** start of Document passage **

How tight is Ticketmaster's monopoly? (do they have one?)

It is mostly that venues should be able to choose from multiple ticket vendors. There is an additional very important monopoly also happening. Live Nation, the owner of Ticketmaster, also operates most of these venues. Live Nation also has a very large share of concert promotion.

So an artist can use Live Nation as a promoter, and then have access to Live Nation venues. Or they can use somebody else who can’t access Live Nation venues. Live Nation controls about 170 venues in the US. So that one 20k seat arena in Saratoga is controlled by Live Nation. Want to sell 20k tickets in Saratoga, you have to use Live Nation. Want to use Live Nation, then you have to use Ticketmaster. Multiply that by all of the top markets in the US.

The monopoly and control were achieved by buying and consolidating competitors.

Here is a long summary.

I would think that multiple retailers for a single show is likely to cause problems.

Multiple retailers for a single arena (with one retailer per event) is dead simple. There are no insurmountable technical issues with selling 40,000 tickets for an event, arenas have been doing that since baseball stadiums were invented. You have a seat map, identify the pricing by section, and sell the tickets. Fandango does this for thousands of movie theaters, with dozens of shows a day and charges $2 a ticket, and you can get tickets on the movie website, or at the theater box office.

And, my personal take on resales is that I couldn’t possibly be less concerned if resales were completely impossible. The existence of a vibrant resale market is arguably worse for fans than Ticketmaster’s monopoly. The tiny percentage of actual fans who need to resell is dwarfed by fans who can’t get tickets because professional resellers (aided and abetted by TM) hoovered them all up. Offer a refund with a 15% restocking fee, and arenas can re-sell those tickets at the list price to fans who couldn’t get tix the first time around.

There aren’t any technical issues with selling the tickets - but someone (promoter/artist/venue) is choosing the ticket platform. If Live Nation is the promoter and owns the venue , how would it even be possible to keep Ticketmaster from being the only platform used by that tour and that venue?

** end of Document passage **

Problem set –
1. In the Ticketmaster discussion, roughly how many US venues does Live Nation control?
2. Carry on the Ticketmaster discussion from its final sentence.

** start of Dataset **

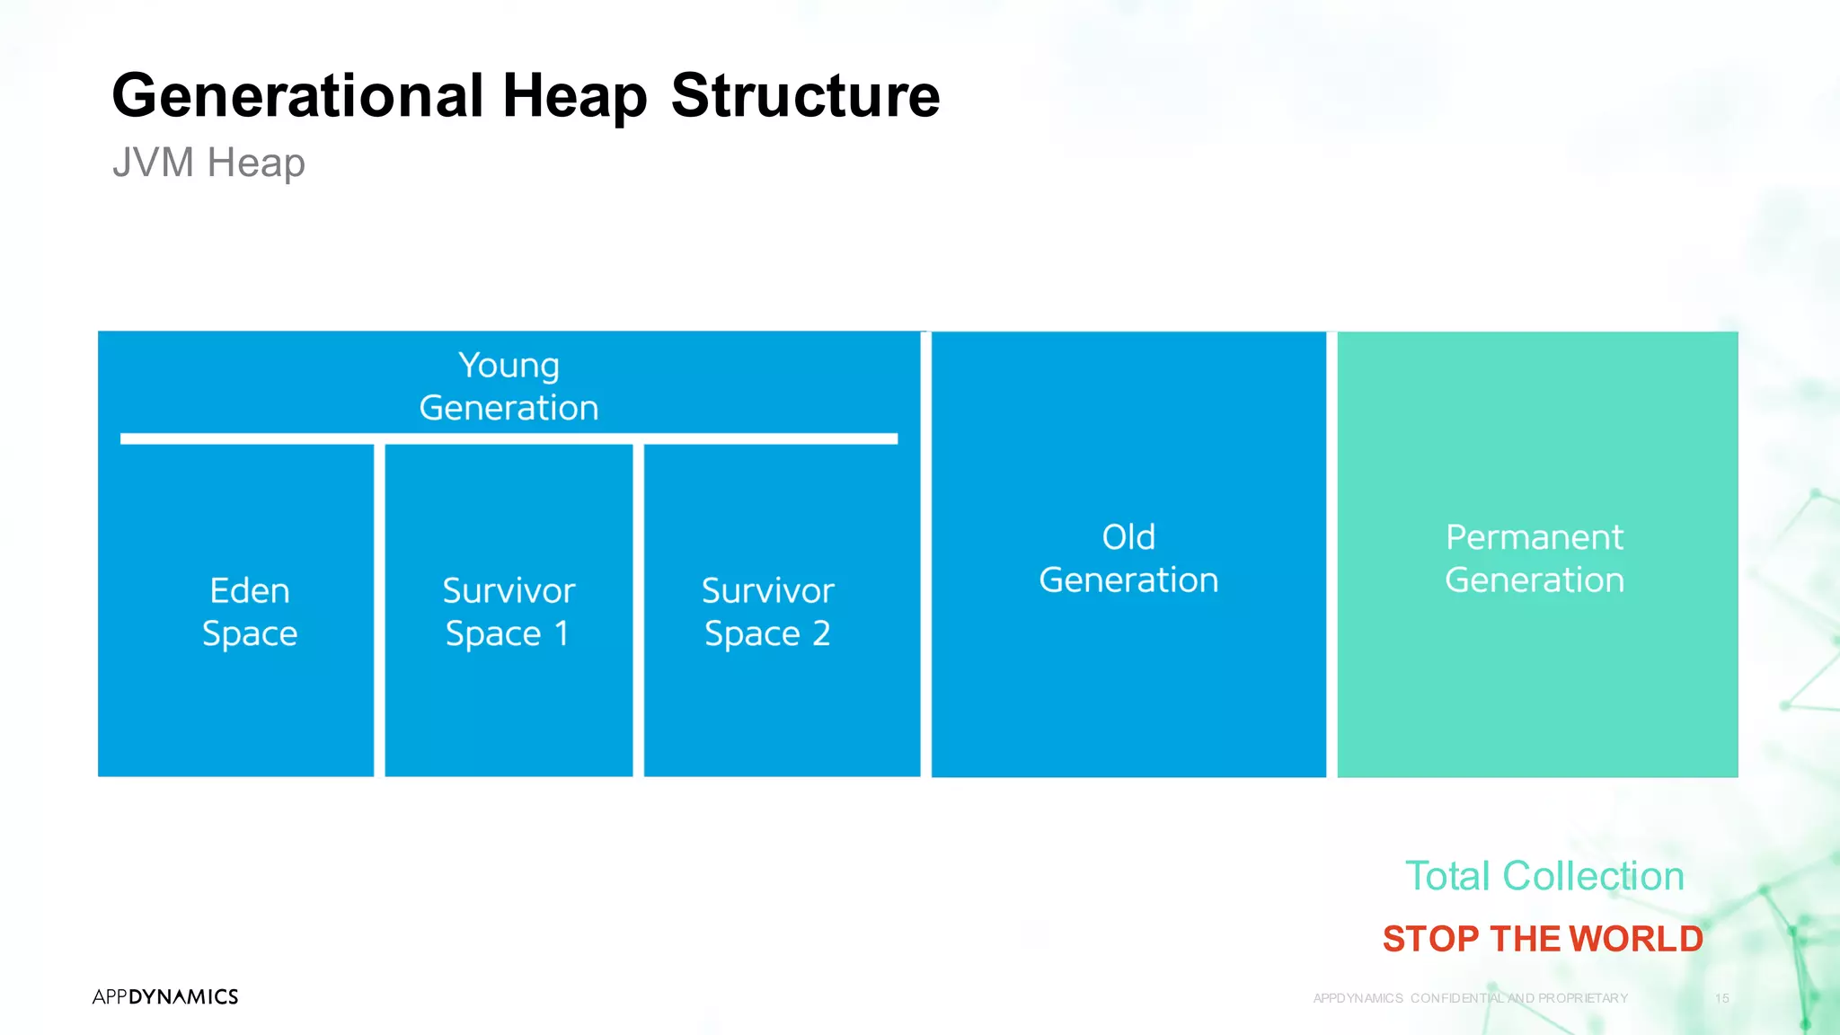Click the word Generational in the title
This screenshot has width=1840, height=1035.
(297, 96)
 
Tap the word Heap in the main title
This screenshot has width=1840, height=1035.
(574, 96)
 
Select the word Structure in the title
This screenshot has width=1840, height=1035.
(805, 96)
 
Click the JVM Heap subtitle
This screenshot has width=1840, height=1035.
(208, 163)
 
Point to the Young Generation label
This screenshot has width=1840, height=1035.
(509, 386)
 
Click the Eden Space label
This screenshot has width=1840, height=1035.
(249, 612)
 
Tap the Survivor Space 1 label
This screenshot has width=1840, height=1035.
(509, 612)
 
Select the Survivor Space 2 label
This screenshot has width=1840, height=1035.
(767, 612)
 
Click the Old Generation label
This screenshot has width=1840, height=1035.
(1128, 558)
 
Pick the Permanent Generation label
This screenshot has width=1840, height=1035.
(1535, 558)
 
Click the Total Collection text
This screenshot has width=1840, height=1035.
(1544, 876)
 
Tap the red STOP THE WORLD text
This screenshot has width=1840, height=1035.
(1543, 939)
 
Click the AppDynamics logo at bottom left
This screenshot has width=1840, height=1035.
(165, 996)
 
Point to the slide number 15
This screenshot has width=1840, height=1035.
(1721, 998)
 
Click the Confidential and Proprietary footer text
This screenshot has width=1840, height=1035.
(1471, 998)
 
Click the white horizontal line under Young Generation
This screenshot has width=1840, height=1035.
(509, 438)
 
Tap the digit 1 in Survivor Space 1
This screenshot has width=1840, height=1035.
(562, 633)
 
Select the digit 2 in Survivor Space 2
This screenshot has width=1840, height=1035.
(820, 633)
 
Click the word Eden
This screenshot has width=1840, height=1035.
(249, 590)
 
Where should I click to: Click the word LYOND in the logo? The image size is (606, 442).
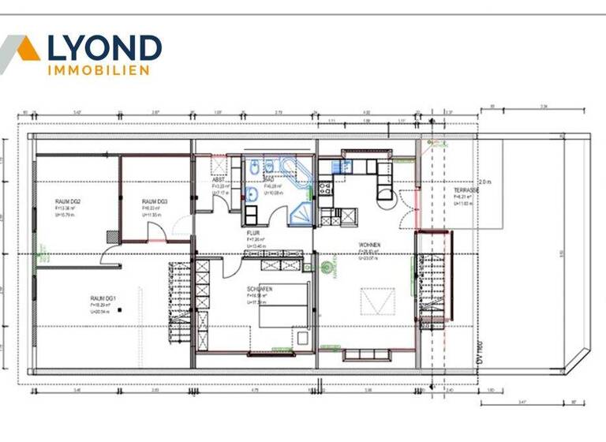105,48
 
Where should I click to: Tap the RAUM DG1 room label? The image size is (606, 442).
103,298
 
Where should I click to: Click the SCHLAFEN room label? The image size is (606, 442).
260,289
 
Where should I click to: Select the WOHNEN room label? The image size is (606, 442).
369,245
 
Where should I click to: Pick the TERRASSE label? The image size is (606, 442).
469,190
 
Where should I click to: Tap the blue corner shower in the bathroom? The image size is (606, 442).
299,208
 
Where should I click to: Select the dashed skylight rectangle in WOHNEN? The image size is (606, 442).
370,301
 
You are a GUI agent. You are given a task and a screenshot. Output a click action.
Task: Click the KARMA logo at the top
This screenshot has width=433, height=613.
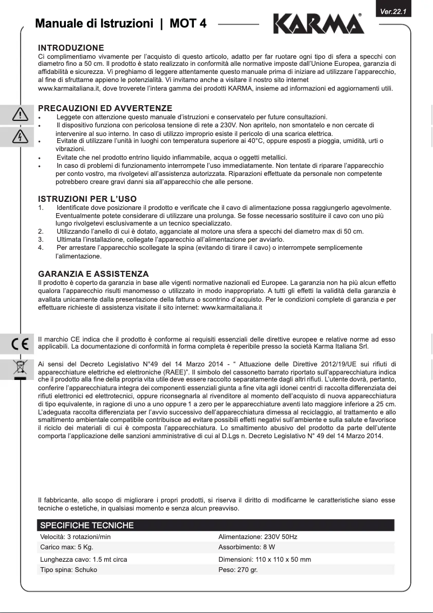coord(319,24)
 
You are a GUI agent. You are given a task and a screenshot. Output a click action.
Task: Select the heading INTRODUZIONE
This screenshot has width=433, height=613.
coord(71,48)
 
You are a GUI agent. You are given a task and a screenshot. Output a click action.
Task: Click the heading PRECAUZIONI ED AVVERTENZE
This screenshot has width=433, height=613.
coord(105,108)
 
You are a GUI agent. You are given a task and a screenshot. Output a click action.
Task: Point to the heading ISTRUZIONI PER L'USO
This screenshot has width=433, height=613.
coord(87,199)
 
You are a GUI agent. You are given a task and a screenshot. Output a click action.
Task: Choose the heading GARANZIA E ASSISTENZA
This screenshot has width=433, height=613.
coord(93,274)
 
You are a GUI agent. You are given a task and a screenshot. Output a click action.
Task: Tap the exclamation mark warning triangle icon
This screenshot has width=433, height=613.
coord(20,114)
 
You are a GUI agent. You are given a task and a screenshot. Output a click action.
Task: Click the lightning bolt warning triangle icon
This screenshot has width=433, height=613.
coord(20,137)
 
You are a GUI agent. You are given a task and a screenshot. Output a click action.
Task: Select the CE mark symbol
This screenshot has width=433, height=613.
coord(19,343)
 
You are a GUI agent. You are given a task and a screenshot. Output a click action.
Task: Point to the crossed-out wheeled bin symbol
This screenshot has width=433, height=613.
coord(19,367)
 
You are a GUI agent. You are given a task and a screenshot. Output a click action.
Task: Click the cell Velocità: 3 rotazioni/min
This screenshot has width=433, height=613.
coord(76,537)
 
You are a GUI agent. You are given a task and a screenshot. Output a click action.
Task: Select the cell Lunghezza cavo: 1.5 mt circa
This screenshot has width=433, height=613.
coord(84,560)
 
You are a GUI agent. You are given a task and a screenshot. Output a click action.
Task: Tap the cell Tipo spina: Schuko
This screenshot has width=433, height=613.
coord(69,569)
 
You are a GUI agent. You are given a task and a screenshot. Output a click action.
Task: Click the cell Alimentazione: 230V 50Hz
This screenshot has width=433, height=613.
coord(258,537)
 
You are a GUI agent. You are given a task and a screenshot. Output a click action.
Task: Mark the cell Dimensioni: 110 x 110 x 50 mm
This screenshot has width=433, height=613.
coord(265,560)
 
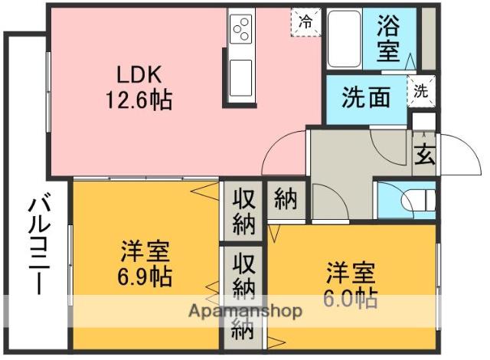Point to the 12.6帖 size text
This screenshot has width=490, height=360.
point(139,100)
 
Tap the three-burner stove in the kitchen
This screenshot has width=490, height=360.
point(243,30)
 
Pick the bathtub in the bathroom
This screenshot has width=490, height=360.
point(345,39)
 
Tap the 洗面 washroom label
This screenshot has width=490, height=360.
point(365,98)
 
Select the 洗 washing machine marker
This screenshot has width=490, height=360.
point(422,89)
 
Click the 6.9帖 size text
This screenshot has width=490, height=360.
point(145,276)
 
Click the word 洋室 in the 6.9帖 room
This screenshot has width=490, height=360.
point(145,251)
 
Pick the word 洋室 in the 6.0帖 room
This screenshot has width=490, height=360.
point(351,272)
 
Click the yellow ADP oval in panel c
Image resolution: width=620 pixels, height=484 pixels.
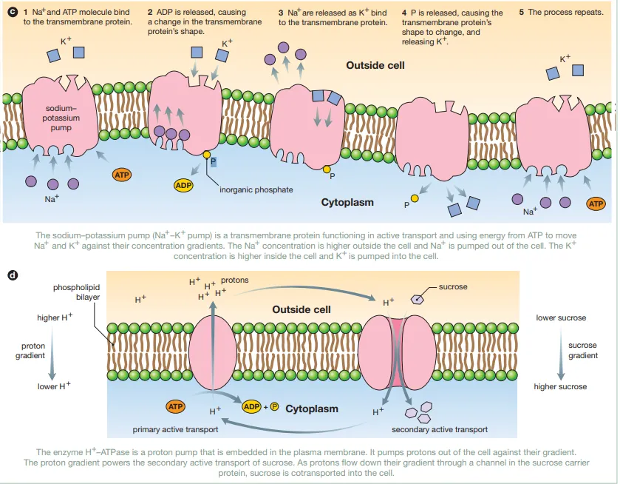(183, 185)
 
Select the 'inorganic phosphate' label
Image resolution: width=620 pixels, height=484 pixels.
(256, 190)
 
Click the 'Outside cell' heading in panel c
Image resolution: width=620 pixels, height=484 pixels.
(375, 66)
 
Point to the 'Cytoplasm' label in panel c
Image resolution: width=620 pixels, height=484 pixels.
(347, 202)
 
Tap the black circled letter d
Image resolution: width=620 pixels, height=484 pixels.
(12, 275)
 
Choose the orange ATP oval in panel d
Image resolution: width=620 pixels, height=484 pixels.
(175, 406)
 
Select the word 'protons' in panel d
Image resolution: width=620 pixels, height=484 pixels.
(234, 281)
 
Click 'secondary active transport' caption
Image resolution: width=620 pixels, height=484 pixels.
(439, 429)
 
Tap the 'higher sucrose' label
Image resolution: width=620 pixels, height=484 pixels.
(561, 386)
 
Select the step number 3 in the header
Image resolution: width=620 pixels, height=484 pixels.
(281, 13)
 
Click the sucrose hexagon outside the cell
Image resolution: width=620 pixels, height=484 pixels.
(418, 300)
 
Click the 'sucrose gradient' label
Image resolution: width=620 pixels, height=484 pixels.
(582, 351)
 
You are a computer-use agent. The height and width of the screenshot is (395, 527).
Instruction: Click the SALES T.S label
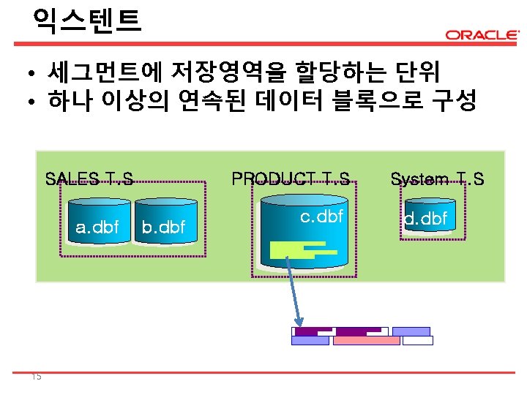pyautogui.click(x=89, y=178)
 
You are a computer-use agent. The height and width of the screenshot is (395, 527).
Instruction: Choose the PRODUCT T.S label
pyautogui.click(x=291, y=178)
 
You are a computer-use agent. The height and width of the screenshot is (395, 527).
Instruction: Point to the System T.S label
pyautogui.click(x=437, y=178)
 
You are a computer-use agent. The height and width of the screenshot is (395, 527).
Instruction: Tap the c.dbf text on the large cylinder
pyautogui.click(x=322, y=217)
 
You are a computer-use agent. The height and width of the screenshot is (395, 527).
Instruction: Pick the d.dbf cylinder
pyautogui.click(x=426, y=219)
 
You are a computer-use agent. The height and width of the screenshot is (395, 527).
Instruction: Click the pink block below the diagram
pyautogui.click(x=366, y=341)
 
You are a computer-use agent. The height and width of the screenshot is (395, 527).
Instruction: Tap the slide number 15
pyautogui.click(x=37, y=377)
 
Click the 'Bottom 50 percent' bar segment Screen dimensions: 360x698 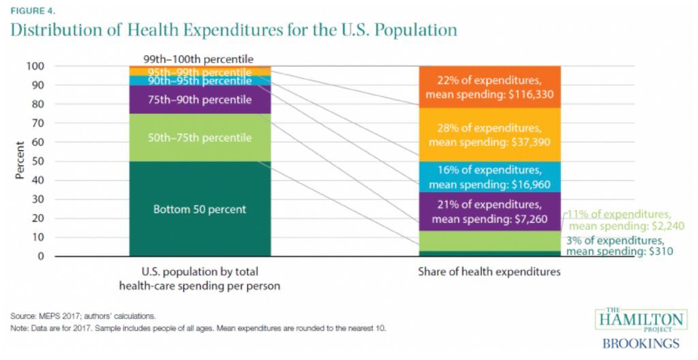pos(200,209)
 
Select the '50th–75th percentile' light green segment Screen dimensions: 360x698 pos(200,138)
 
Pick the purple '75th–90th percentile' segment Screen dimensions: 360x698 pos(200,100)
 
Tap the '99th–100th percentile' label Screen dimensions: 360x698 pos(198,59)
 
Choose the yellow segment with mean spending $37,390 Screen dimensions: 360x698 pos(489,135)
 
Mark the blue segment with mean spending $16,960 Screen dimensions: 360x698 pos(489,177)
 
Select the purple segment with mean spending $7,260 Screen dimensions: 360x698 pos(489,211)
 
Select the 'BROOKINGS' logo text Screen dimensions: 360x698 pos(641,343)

** end of Dataset **

Responses in order –
1. About 170.

2.
My take is that it depends on what constitutes a “resale” - I have no problem if there weren’t any Stubhub-like platforms where I could offer my tickets for resale but if “resales are completely impossible” means I’m going to have a problem transferring tickets to someone else under any circumstances ( because I can’t attend, because I bought the tickets as a gift, because I bought tickets for me and three friends) I’m probably not going to buy tickets.

Yeah this. So many venues are owned by them now unless it’s a room at the back of a pub, its probably owned by ticketmaster. My local venue is as is the equivalent venue where I used to live in SF.

They broke up AT&T.

And how well has that worked out?

Stranger

Wow, they’re even into little 1100 seat venues, huh? That’s the size of places I play. It’s worrying that I might have to deal with these folks.

Well, pretty good until SW Bell bought them all up, then bought AT&T for the name alone.

The Neptune Theater in Seattle seats about 800 and they use Ticketmaster.

I buy a lot of event tickets and by far most venues, large and small, use Ticketmaster. AXS is their biggest competitor, but it’s much smaller. The only venue around here that I go to often which uses AXS is the Warfield in San Francisco.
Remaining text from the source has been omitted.